**Extracted text**
§

Choose the experimental features you want to try

This document is an excerpt from the EUR-Lex website

Document 61977CC0070

    Konklużjonijiet ta' l-Avukat Ġenerali - Warner - 21 ta' Frar 1978.
    Simmenthal SpA vs Amministrazione delle finanze.
    Talba għal deċiżjoni preliminari: Pretura di Alessandria - l-Italja.
    Kawża 70/77.

    ECLI identifier: ECLI:EU:C:1978:33

    OPINION OF MR ADVOCATE GENERAL WARNER

    DELIVERED ON 21 FEBRUARY 1978

    My Lords,

    In this case the Court is once again confronted with questions as to the lawfulness of charges imposed in Italy for the veterinary inspection of imported meat. The case comes before the Court by way of a reference for a preliminary ruling by the Pretore of Alessandria.

    On 29 November 1971 and on 11 January 1973, Simmenthal S.p.A., the Plaintiff in the proceedings before the Pretore, imported consignments of Uruguyan frozen beef into Italy. It cleared them through customs at Alessandria. Pursuant to Article 32 of the Italian Statute of 27 July 1934 consolidating Italian public health legislation (the ‘testo unico delle leggi sanitarie’, G.U. No 186 of 9 August 1934, the beef was subjected, on its arrival in Italy, to veterinary inspection. For such inspections charges were prescribed by Statute No 1239 of 30 December 1970 (G.U. No 26 of 1 February 1971). They amounted to Lit 128370 for the first consignment and to Lit 186775 for the second. Those sums were paid by the Plaintiff to the Amministrazione delle Finanze dello Stato, which is the Defendant in the proceedings before the Pretore. In those proceedings the Plaintiff seeks restitution of those sums, on the ground that the levying of them was incompatible with Community law.

    The relevant Italian legislation has been considered in a number of cases that have been before this Court. It was, in particular, as Your Lordships will remember, expounded in detail by the Commission in Case 35/76, the first Simmenthal case [1976] ECR 1871, where its history was traced back to 1888. For the purposes of the present case, the point that needs in my view to be emphasized is that under Statute No 1239 of 30 December 1970, the charges for veterinary inspections were set at a flat rate per unit of weight of the goods inspected, in the case of meat of the kind here in question at, so we have been told on behalf of the Plaintiff, Lit 1000 per 100 kgs.

§

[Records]
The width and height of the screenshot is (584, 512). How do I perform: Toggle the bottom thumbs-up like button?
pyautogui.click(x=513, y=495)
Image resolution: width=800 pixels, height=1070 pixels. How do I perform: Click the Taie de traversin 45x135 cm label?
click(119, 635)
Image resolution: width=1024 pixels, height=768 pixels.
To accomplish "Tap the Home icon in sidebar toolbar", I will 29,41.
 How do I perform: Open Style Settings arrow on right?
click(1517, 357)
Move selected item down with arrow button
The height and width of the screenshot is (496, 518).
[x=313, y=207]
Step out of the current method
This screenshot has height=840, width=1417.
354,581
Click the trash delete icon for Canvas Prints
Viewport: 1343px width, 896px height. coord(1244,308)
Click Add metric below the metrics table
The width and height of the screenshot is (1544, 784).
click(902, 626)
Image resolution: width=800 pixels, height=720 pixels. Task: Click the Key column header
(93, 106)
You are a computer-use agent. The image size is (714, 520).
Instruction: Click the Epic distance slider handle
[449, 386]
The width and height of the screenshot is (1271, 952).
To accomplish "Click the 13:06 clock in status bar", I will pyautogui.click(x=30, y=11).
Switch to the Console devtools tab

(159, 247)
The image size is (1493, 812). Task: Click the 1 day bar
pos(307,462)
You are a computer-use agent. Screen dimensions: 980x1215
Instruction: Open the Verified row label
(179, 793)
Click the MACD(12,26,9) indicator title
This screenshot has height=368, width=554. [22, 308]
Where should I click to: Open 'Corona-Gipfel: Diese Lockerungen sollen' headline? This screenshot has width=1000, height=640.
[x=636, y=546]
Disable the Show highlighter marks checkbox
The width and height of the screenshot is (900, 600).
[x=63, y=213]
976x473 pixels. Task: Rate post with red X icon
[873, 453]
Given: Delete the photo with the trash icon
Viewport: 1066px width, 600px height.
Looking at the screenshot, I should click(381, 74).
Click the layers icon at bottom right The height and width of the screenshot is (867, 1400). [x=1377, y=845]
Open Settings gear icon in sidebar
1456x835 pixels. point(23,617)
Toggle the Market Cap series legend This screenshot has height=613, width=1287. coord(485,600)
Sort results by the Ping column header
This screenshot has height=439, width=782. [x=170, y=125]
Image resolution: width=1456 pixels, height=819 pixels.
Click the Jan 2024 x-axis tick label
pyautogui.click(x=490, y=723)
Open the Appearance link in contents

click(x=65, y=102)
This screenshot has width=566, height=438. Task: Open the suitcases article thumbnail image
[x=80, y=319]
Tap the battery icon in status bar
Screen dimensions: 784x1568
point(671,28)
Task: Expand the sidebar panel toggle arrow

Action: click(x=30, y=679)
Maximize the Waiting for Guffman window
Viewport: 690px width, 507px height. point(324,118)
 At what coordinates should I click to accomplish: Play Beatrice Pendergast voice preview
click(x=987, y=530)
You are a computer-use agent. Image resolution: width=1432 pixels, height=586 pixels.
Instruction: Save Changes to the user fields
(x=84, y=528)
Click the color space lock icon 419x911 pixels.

§

**Task goal**
Pick up the Advocate General's opinion on Italian meat inspection charges, printed above the data, after its last sentence and carry it on.

**Response**
    After the hearing of this case in this Court, two events of some importance occured in Italy. The first was the publication of Statute No 889 of 14 November 1977 which abolished prospectively (so I understand) the charges imposed by Statute No 1239 of 30 December 1970 as respects goods imported from or exported to other Member States of the EEC or its Associated States, and enacted consequential provisions, particularly as regards the Italian Budget. The second event was the Judgment of the Constitutional Court of Italy of 2 December 1977 (Sentenza n. 163 of 1977) in UNIL-IT and ARIETE v Amministrazione delle Finanze dello Stato, which declared Statute No 1239 to be, in so far as it related to such goods, incompatible with Community law and consequently with Article 11 of the Italian Constitution. This had the effect (so I understand) of invalidating that Statute, as respects such goods, for the past. In that Judgment the Italian Constitutional Court reviewed, inter alia, the decisions of this Court in Case 29/72 the second Marimex case [1972] ECR 1309, in Case 87/75 the Bresciani case [1976] ECR 129, in the first Simmenthal case (already cited), in Case 21/75 Schroeder v Stadt Köln [1975] ECR 905, in Case 46/76 Bauhuis v Netherlands [1977] ECR 5 and in Case 89/76 Commission v Netherlands [1977] ECR 1355.

    The relevant Community legislation is also familiar to Your Lordships. Article 12 (2) of Council Regulation No 14/64/ EEC, on the gradual establishment of a common organization of the market in beef and veal, forbade the levying by Member States of any customs duty or of any charge having an equivalent effect on imports from third countries, other than as provided for by that Regulation itself. That prohibition was repeated in Article 20 (2) of Council Regulation (EEC) No 805/68 of 27 June 1968 (Official Journal L 148 of 28 June 1968) ‘on the common organization of the market in beef and veal’, which superseded Regulation No 14/64/EEC and was in force at the time of both the importations in question in this case. The prohibition in Article 20 (2) was qualified by the words ‘Save as otherwise provided in this Regulation or where derogation therefrom is decided by the Council, acting in accordance with the voting procedure laid down in Article 43 (2) of the Treaty on a proposal from the Commission’.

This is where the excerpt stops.